Students visit B.C.’s capital on Capital for Kids program

MLA Ida Chong serves cake to out-of-town school kids

School children from Lac La Hache recently received an extra warm welcome to Victoria.

Twenty students, in grades 4 to 7, will have even more memories to take home with them following their educational field trip to the provincial capital on Wednesday, where they toured the Legislature and enjoyed other attractions.

Like many youth and school groups that travel to Victoria from around the province to learn about government, heritage and culture, their trip was largely paid for through the Provincial Capital Commission. It’s Capital For Kids program is funded by revenue generated from several properties the commission owns in Greater Victoria.

“I think we may be the only one left to fund kids to travel like this,” said Ray Parks, commission CEO.

After emerging from the Legislature, the surprised kids were treated to cake cut by Ida Chong, B.C.’s Minister of Community, Sport and Cultural Development to recognize that 25,000 young people have travelled to Victoria since the program began five years ago. The event also recognizes the program’s recent name change from the Youth Travel Subsidy Program.

“We think British Columbians in general should be aware and discover the capital because it speaks to how the province was formed,” Parks said.

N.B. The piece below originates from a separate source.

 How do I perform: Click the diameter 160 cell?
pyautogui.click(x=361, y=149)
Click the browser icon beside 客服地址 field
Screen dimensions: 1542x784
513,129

The commission has contributed more than $1 million in accommodation and travel expenses to allow school-age children, including Scouts, Girl Guides and 4-H participants, from 105 B.C. communities to travel to Victoria. From March to June, the commission paid out $244,000 so more than 7,600 kids from 166 groups could come here. Kids from Greater Victoria have also travelled to other parts of the province through the program, Parks said.

He said he has seen demand for travel funding go up about 30 per cent a year, prompting the commission to seek corporate funding partners. He hopes to finalize a deal sometime this year that would allow him to expand the program.

“We don’t ever want to say no,” said Parks.